(TASK MATERIAL)

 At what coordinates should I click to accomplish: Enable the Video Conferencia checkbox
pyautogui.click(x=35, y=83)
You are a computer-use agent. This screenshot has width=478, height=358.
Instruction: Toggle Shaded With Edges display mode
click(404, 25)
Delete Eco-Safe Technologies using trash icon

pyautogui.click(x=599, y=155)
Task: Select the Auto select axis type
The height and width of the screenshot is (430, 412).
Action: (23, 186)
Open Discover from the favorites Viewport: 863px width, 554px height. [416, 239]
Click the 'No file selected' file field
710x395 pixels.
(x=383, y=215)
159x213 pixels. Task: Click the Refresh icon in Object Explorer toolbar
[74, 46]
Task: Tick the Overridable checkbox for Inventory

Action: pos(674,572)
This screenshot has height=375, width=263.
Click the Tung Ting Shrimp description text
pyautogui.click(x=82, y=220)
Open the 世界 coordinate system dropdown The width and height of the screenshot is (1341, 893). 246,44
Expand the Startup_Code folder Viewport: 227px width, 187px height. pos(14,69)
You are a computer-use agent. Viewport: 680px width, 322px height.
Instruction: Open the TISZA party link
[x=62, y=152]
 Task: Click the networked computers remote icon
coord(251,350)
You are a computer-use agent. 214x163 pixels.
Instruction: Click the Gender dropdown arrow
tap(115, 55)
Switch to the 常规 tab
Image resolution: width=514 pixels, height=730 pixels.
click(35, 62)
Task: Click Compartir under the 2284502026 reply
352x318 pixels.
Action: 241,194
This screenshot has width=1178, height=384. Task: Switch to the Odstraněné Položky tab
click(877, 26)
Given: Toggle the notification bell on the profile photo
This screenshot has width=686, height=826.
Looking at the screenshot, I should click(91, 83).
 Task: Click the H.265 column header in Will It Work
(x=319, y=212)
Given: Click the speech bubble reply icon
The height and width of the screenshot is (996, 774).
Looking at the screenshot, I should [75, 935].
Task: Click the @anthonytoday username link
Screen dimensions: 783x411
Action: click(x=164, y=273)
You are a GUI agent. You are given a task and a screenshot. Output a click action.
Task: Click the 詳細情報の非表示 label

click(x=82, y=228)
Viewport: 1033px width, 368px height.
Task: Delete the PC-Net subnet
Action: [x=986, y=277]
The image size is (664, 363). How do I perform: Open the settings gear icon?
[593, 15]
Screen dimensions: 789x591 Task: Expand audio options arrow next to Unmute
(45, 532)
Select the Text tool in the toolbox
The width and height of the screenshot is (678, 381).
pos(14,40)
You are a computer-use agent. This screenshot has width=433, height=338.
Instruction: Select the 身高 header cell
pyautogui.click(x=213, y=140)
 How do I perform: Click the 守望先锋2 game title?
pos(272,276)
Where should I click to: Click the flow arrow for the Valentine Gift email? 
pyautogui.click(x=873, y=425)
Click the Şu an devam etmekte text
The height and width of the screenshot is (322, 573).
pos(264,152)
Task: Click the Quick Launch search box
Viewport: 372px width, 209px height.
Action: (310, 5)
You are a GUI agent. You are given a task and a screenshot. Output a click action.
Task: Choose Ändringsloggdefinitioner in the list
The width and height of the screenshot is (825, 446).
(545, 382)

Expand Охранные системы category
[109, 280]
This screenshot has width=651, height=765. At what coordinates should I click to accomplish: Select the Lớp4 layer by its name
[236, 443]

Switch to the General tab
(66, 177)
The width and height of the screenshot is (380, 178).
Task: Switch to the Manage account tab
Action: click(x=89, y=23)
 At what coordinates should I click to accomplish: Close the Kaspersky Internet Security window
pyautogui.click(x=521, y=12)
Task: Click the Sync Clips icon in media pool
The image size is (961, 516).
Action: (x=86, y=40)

(TASK OBJECTIVE)
Exactly and only the lines from the one containing "Task: Choose Ändringsloggdefinitioner" to the end of the entries above are to be written out.

(SOLVED EXERCISE)
Task: Choose Ändringsloggdefinitioner in the list
The width and height of the screenshot is (825, 446).
(545, 382)

Expand Охранные системы category
[109, 280]
This screenshot has width=651, height=765. At what coordinates should I click to accomplish: Select the Lớp4 layer by its name
[236, 443]

Switch to the General tab
(66, 177)
The width and height of the screenshot is (380, 178).
Task: Switch to the Manage account tab
Action: click(x=89, y=23)
 At what coordinates should I click to accomplish: Close the Kaspersky Internet Security window
pyautogui.click(x=521, y=12)
Task: Click the Sync Clips icon in media pool
The image size is (961, 516).
Action: (x=86, y=40)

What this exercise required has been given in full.